= Brian Beck =

South African Anglican priest

Brian Victor Beck, was an Anglican priest in South Africa, who served as Dean of Kimberley from 2003 to 2010. He was an Honorary Canon of St Cyprian's Cathedral. Canon Beck died in Cape Town on 1 February 2025.

==Education and appointments==

Beck was licensed, prior to ordination, as a Sub-deacon at St Michael and All Angels, an Anglo-Catholic parish in Observatory, Cape Town.

He subsequently received formal theological training at St Peter's, Pietermaritzburg and St Bede's, graduating with a Diploma in Theology.

Beck was ordained a Deacon in 1985 and Priest in 1986.

Beck served at the Church of the Annunciation, in Paarl, where he was instituted as Rector in 1989.

==Kimberley==

Beck was invited to serve as the Dean of Kimberley in 2002. He was installed as Dean and Rector of the Cathedral Church of St Cyprian the Martyr in Kimberley on 8 February 2003.
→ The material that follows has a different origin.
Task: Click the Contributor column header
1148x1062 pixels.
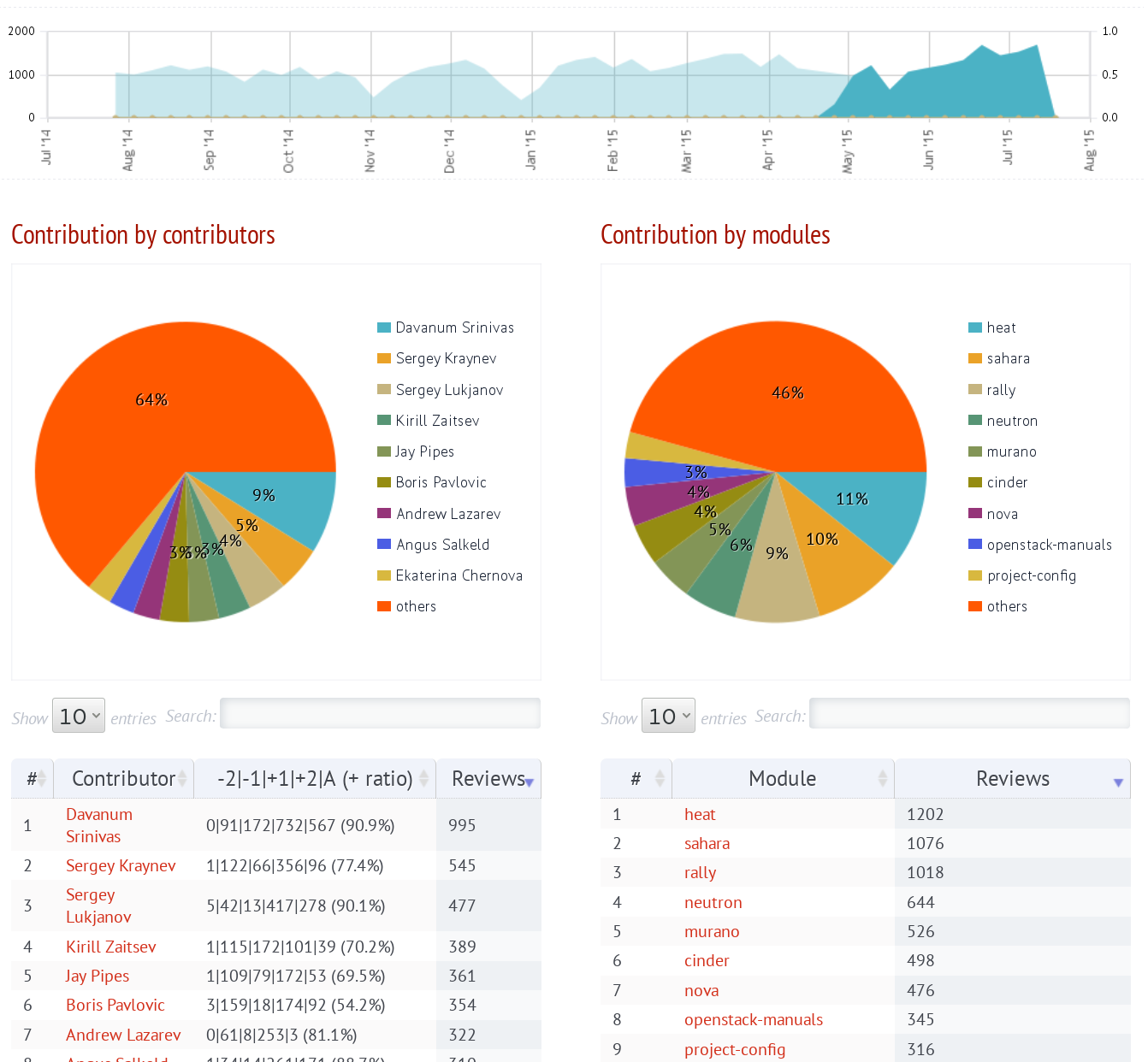Action: [123, 779]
During his Deanship a number of significant projects enhancing the fabric of the cathedral were carried out, including the construction of a ramp for access for the aged and disabled and a Garden of Remembrance. The latter was dedicated on the occasion of the centenary of the laying of the foundation stone of the Cathedral, 5 March 2007. Beck was serving at the time as Vicar General for the Diocese of Kimberley and Kuruman following the retirement of Bishop Itumeleng Moseki.
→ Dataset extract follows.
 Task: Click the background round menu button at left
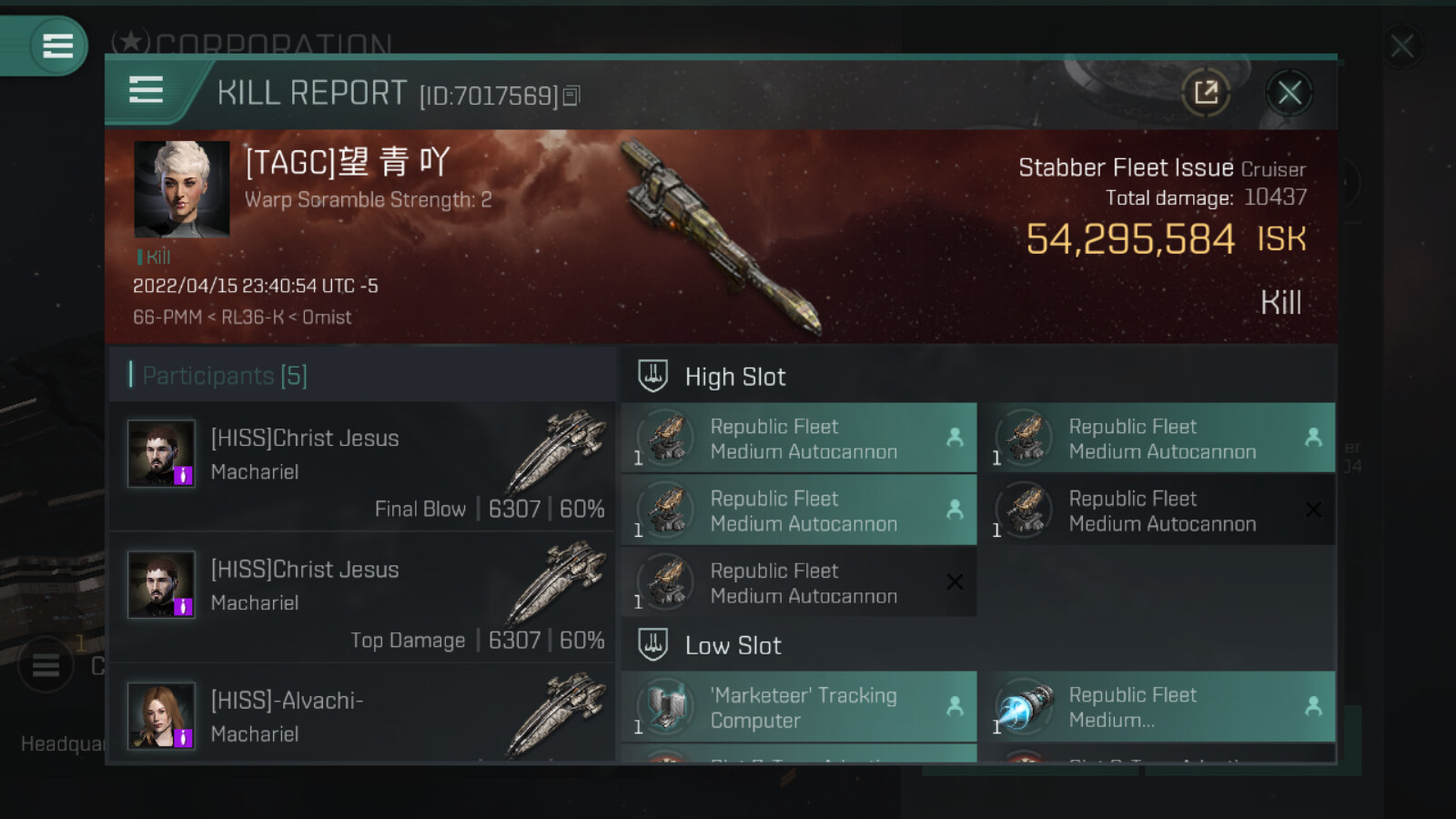click(46, 666)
The centenary celebration, culminating on 13 May 2008, was marked by a series of services and events, including the hosting of Episcopal Synod and the Consecration and Enthronement of Bishop Oswald Swartz.

Having reviewed the earlier involvement of St Cyprian's in formal education, one of the outcomes of the centenary was the rebirth of the St Cyprian's Grammar School. Dean Beck, as one of the founders, chaired its Board of Governors and gave guidance to the school from its opening in 2009. Beck House at the school was named in his honour.

== Retirement ==

Beck's retirement was marked by a Diocesan service on 31 July 2010. He was made Honorary Canon of the Cathedral on 12 September 2010, during a service of Solemn Evensong and Benediction of the Blessed Sacrament.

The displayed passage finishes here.